Put simply, right now my life is my job."
"I'd thought I learned to appreciate human connection, the simple things we used to take for granted, my family. Then cancer hit and the pandemic simply became a small glimpse of what was to come next. What's more, as an independent contractor suddenly without any income thanks to job losses caused by the pandemic, I've experienced firsthand how frustrating, anxiety-inducing and yet necessary assistance programs are. It took more than nearly three months and hundreds of phone calls before my unemployment insurance came through. It was extremely stressful and scary at times.
Navigating health care coverage was just as worrisome, and the fact that I was able to secure medical assistance just two weeks before going to the ER where a brain tumor was discovered still gives me the chills. I don't know what I'd do without Minnesota's systems.

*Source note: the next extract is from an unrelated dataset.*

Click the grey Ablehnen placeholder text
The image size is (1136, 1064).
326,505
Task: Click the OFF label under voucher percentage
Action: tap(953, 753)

Since the murder of George Floyd, I've gained an appreciation for the power of solidarity, the fight for justice, and the necessity for change. Every person deserves equal access to the same programs, services, treatments and levels of respect regardless of race, income, education, gender, age, sexuality and so on. I still fight for 'Not Me. Us.' "
"I worry I'll never get better. I worry I'll never see my mom, who has Alzheimer's and lives in a facility, again. I worry I won't see 16-month-old niece grow up. I worry about our country's future. I worry about my family and friends and the burden my illness will bring them. I worry about dying alone. I worry about my cats (as embarrassing as that is). I worry advancements in cancer treatments are being postponed until a new corona virus vaccine is available, and I worry that will cost me my life. I worry about the fires out west and the worsening effects of climate change that are to come. I worry about depression rates. I worry about worrying."
"I think people are fed up and ready for change. Many of us are ready for radical change. And we're not going to keep quiet about it either. I think this time in history has exposed numerous underlying problems and injustices that are no longer easy to ignore and bury. I believe this time has the potential to be revolutionary."